In this special, holly-decked edition, Jason begins by asking David the obvious question and despite receiving the rather obvious answer, presses ahead regardless with a bumper, eight-bottle sampling of his own Christmas wine choices that is guaranteed to get even the most diehard humbug ding-dong-merrily-on-high.
Sure enough, David's soon getting teary-eyed over a pocket-sized, half-bottle of Leon Beyer, Cremant d'Alsace; a finely-bubbled, brioche-bouqueted vivifier that's perfect for incentivising the scullion on sprout-peeling duty.
With an eye to the fact that your relatives may well hang around far longer than your wine does, Jason's next suggestion is a German, Pinot Gris vom Kalkstein. At around a tenner a bottle, your feckless offspring can neck this easy-going aperitif while you're still worrying over your cranberry reduction.
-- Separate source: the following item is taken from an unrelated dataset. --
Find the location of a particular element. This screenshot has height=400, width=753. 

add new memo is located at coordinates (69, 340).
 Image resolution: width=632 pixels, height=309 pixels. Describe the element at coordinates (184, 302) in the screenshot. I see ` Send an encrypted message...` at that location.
Two wines in and our intrepid duo have only got as far as the smoked salmon, which Jason decides he'll pair with a 2018 Chablis, Domaine Christoph Camu. David may call it, 'Trad,' but this nervy, fruity classic has been around for a long time for good reason and this one's so desirable, your salmon will be just begging for the lemon juice.
In need of respite from the demands of meal-planning, Jason and David divert to Christmas Eve and sample a 2017 Yapp Rouge; a toothsome, mid-weight, pure cabernet sauvignon that will cheer any opportunist carollers who happen to gate-crash your silent night. Before you can say, 'Figgy pudding,' however, they're back to the big day and a beautiful Beaujolais 'Fleurie' from Alain Graillot. This racy, crunchy, floral red is Beaujolais done the right way. All you have to do is do your guinea fowl the right way, too.
With the beefeaters and mushroom munchers in mind, the gloves are off for Jason's next choice; a no-holds-barred 2015 Châteauneuf Du Pape 'Le Vieux Donjon.' This awesome dark fruit, cherry and tapenade, vintage wine will hush all conversation at the table and wrap even your most garrulous guest in a welcome bubble of solipsistic and appreciative contemplation.
Though David may wish to linger, Jason is bringing out the cheese already and for the first time in their podcasting history, our vinous pair enjoy the novelty of eating something to soak up all the sampling they've done. The cheese is a heady, truffle-infused Godminster cheddar which team Yapp has paired with an equally heady Château Milhau Lacugue, 'La Truffiere.' Not quite like putting curry on your vindaloo, but a double-truffle treat for any hedonist who can't get enough of a good thing. And for those who may feel they've had quite enough of everything, Jason's last suggestion may just persuade them to linger a little longer at the table. Put away the port, stash the Sauternes; Banyuls from Domaine La Tour Vielle is a limpid, caramel-coloured, candied peel and fig, dessert wine that will stand up to Christmas pud, mince pies and chocolate whilst everyone else is falling over.